(SUPPLIED PASSAGE Opens)

2007-12-16 Thread Thomas Kelly
Chris,
 I have a small, experimental processor that would probably fit the 
bill for mixing the WVO and glycerine, but I'm going to use it to try the 
two stage acid - base process first.
 Two stage acid - base would allow me to use any WVO w/o treating it. 
Since the FFAs are converted to BD rather than to soap, there should be a 
higher yield and less soap in the wash. There should also be less soap 
settling out in the glycerine. I compost my glycerine and have the very 
distinct impression that glycerine that has been split from the FFAs (soap 
gone) composts better than glycerine that contains the soaps. This, even if 
the glycerine cocktail is neutralized before composting.
 Thanks for the info  .

(SUPPLIED PASSAGE Closes)
(DATA TO EXAMINE Opens)

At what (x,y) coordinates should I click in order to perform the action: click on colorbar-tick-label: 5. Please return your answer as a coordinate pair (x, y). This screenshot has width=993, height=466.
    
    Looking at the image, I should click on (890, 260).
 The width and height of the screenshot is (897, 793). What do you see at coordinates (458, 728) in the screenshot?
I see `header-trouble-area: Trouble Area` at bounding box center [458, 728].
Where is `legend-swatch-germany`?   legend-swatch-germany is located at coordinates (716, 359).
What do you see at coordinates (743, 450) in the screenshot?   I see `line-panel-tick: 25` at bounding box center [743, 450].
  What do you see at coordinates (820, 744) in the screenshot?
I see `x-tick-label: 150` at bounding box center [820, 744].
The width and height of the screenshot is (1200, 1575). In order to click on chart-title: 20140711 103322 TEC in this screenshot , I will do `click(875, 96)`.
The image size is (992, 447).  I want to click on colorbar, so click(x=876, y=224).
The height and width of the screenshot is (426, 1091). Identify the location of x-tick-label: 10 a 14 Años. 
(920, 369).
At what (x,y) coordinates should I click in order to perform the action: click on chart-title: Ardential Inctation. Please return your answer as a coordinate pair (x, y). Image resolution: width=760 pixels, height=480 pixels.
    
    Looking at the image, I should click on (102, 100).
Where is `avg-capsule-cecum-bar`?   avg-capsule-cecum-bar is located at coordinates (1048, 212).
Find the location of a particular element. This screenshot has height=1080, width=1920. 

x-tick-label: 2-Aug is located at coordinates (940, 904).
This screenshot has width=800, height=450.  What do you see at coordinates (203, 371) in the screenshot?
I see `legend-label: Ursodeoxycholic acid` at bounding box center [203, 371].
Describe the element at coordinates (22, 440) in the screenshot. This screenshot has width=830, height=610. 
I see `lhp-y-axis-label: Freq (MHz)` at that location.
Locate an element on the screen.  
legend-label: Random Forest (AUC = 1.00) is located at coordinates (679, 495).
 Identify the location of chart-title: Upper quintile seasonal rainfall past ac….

(DATA TO EXAMINE Closes)

● PROBLEM DETAILS
Write out the stretch of the message about the two-stage acid-base process from "2007-12-16 Thread Thomas" through "w/o treating it.", reproducing it word for word.

● YOUR RESPONSE
2007-12-16 Thread Thomas Kelly
Chris,
 I have a small, experimental processor that would probably fit the 
bill for mixing the WVO and glycerine, but I'm going to use it to try the 
two stage acid - base process first.
 Two stage acid - base would allow me to use any WVO w/o treating it.